Constrained belief updates explain geometric structures in transformer representations
Mateusz Piotrowski, Paul M. Riechers, Daniel Filan, Adam S. Shai
TL;DR
The paper investigates what computational structures emerge in transformers trained on next-token prediction and argues that they implement constrained Bayesian belief updating under architectural constraints. Using the Mess3 HMM as a tractable testbed, it shows that attention-based updates map to belief-simplex geometry, with OV vectors and token embeddings aligning with theory, and that a spectral analysis predicts when single-head versus multi-head attention is required. Across experiments, the first-layer attention performs constrained belief updates, while deeper layers progressively transform representations toward full Bayesian beliefs. The results provide a principled interpretability lens for how architectural constraints shape inference in transformers and offer insights that may generalize to larger language models.
Abstract
What computational structures emerge in transformers trained on next-token prediction? In this work, we provide evidence that transformers implement constrained Bayesian belief updating -- a parallelized version of partial Bayesian inference shaped by architectural constraints. We integrate the model-agnostic theory of optimal prediction with mechanistic interpretability to analyze transformers trained on a tractable family of hidden Markov models that generate rich geometric patterns in neural activations. Our primary analysis focuses on single-layer transformers, revealing how the first attention layer implements these constrained updates, with extensions to multi-layer architectures demonstrating how subsequent layers refine these representations. We find that attention carries out an algorithm with a natural interpretation in the probability simplex, and create representations with distinctive geometric structure.
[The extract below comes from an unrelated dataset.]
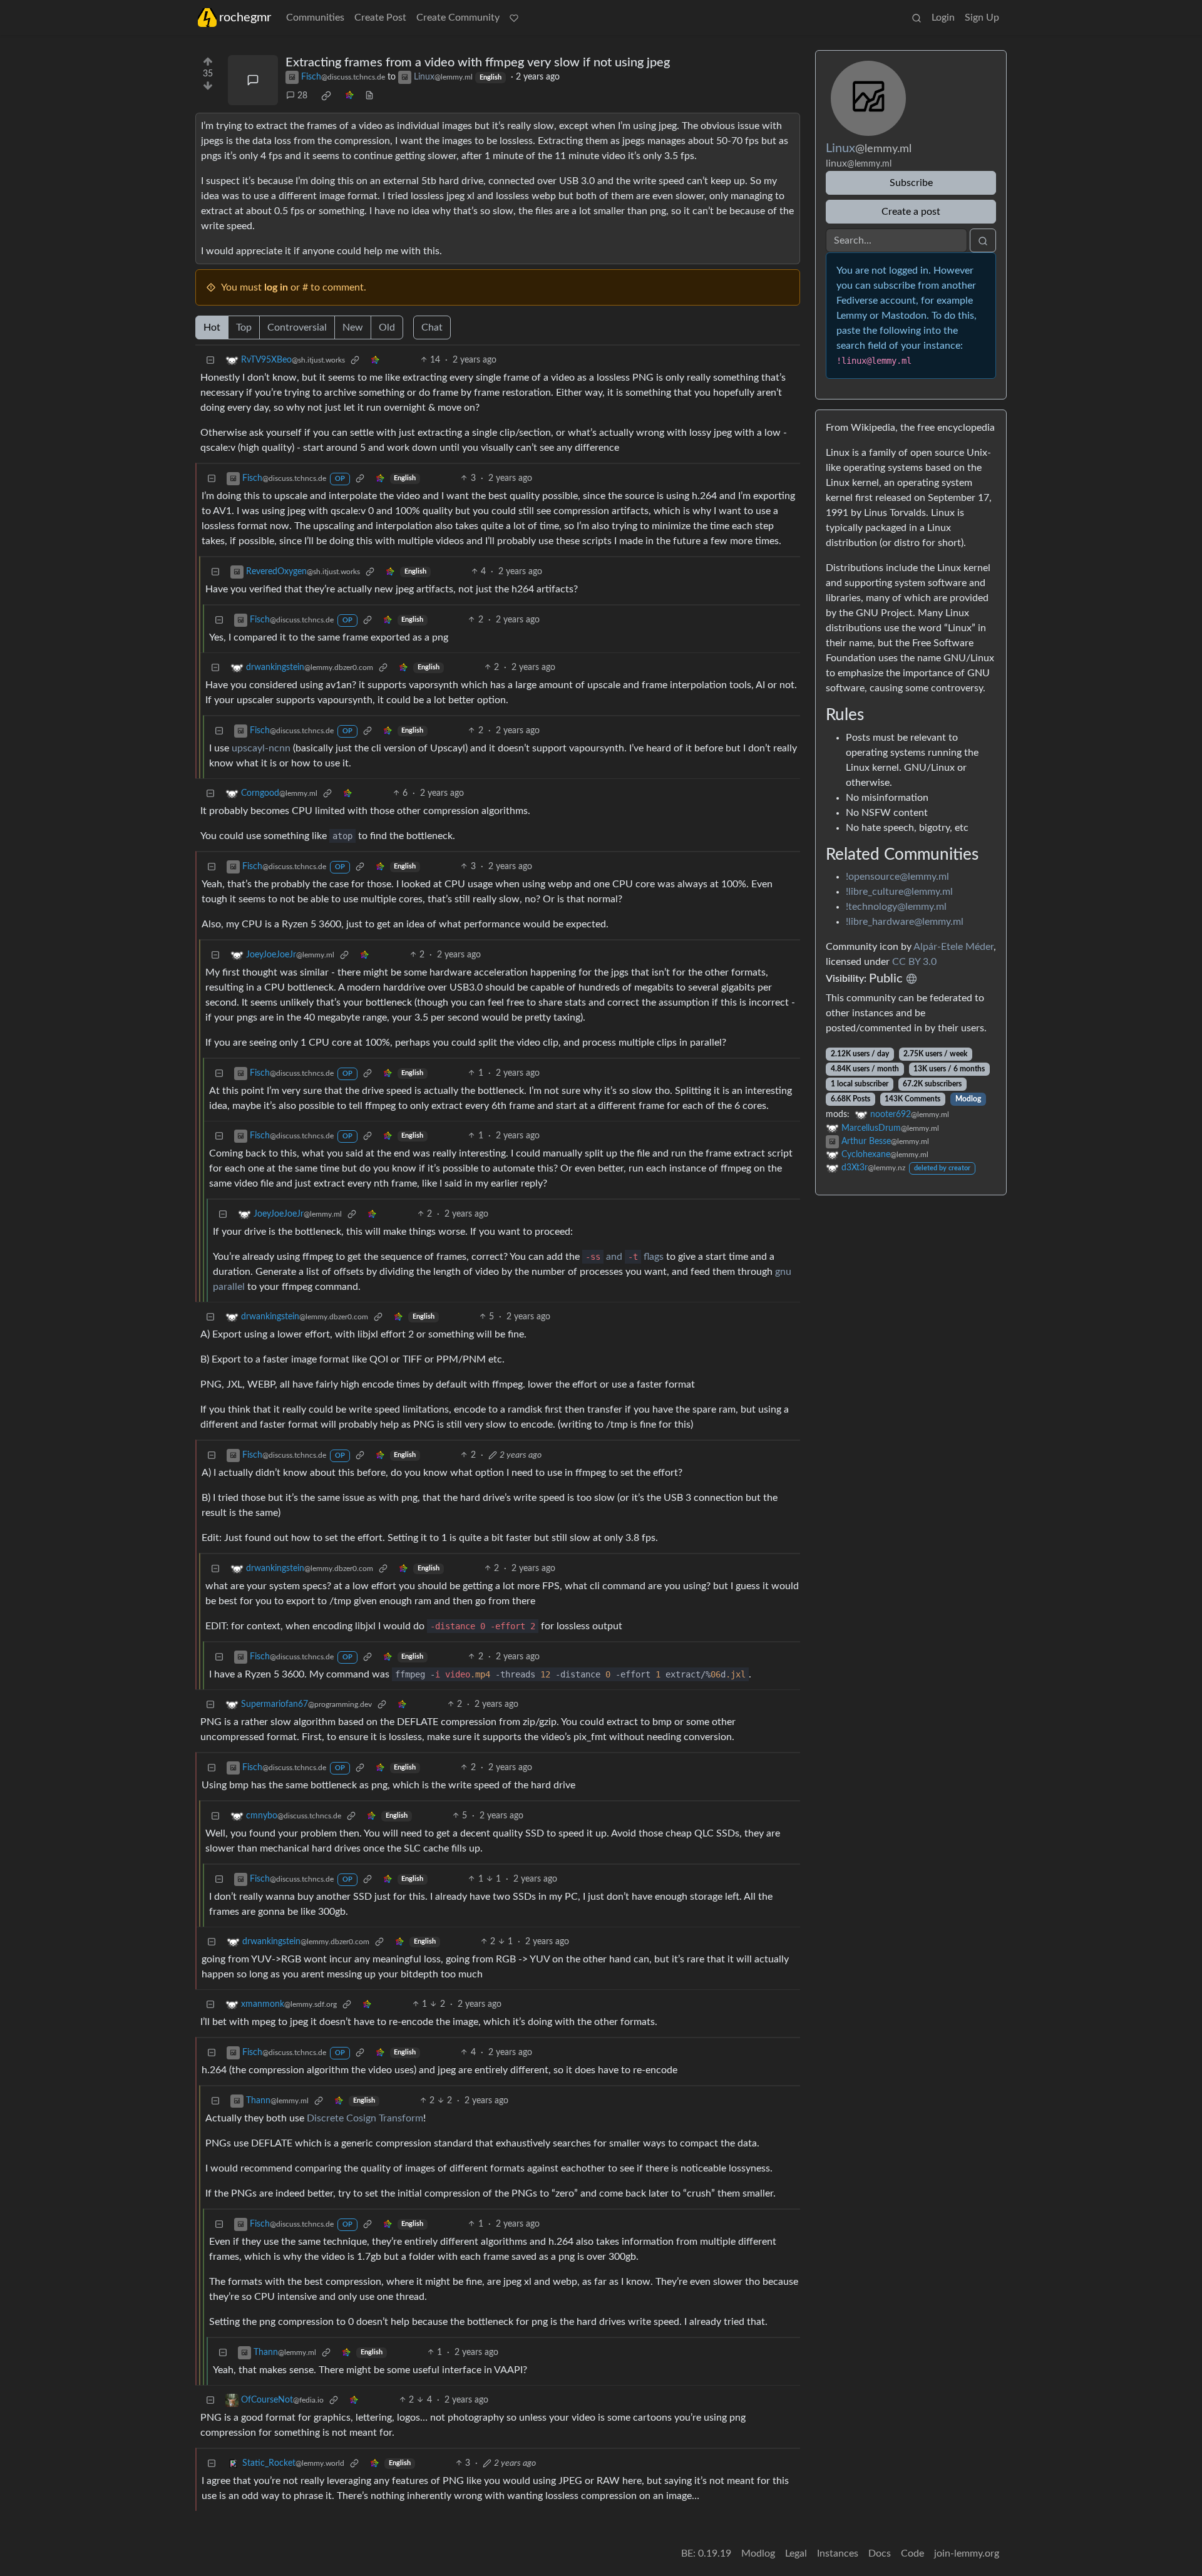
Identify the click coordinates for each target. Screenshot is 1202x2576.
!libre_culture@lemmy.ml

We show how both the algorithmic behavior and the underlying geometry of these representations can be theoretically predicted in detail -- including the attention pattern, OV-vectors, and embedding vectors -- by modifying the equations for optimal future token predictions to account for the architectural constraints of attention. Our approach provides a principled lens on how architectural constraints shape the implementation of optimal prediction, revealing why transformers develop specific intermediate geometric structures.